Some significant MEEs are:
- Phenol oxidases (PHO): PHOs can biodegrade or detoxify aromatic pollutants into sources of carbon. Additionally, PHO's act as an indirect hydrolases in peat bogs, which accelerate the decomposition of soil organic matter. PHO's break down phenolics, which inhibit hydrolases. Thus, when microorganisms are limited, decomposition is also limited. This process has been termed an "enzymatic latch."
- β-glucosidase (GLU): GLUs are involved in securing energy sources and labile carbon for microorganisms. This is accomplished through the catalysis of the release of monosaccharides and the hydrolysis of oligosaccharides.
- Acid (alkaline) phosphatase (AP): APs can be used as indicators for P mineralization potential and availability in soil.

== Role in forest ecosystems ==
In forest soils, bacteria are important in the decomposition of fungal mycelia and in nitrogen cycle processes, including nitrogen fixation.

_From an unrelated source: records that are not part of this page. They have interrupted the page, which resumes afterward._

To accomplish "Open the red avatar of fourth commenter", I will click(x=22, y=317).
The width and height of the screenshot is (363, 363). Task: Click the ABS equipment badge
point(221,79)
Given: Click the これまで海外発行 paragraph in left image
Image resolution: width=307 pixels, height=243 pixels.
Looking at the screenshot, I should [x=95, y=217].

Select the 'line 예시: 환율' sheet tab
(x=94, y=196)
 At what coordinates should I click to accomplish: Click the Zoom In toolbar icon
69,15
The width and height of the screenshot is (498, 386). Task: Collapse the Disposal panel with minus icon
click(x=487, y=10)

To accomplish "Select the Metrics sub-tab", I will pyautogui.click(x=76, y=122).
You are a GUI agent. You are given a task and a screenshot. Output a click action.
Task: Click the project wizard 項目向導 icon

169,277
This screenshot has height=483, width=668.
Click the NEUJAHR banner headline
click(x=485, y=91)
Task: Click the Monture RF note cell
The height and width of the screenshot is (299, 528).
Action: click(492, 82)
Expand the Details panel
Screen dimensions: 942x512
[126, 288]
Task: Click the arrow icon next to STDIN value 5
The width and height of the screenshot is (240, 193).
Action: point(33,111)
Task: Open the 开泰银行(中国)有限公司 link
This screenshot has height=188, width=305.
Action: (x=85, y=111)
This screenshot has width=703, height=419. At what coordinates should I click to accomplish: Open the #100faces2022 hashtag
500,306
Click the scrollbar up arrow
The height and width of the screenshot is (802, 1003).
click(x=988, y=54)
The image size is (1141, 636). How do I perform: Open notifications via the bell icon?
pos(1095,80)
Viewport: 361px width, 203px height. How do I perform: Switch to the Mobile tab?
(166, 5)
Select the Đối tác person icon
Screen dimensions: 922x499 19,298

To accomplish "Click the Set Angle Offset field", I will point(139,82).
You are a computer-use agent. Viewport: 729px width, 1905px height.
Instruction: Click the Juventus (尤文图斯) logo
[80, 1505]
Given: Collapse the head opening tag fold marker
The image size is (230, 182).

Additionally, bacteria, alongside fungi, mediate the bulk of biogeochemical processes, determine the availability of mineral nutrients, and determine the fate of carbon in these soils. However, bacteria’s higher demand for nitrogen and inability to translocate nutrients makes them less efficient decomposers than fungi.

Ecosystem disturbances such as fires, insect invasions, and timber harvesting can lead to a slight decrease in bacterial abundance. Furthermore, the bacterial community composition may change in response to changes in nutrient availability and overall chemistry.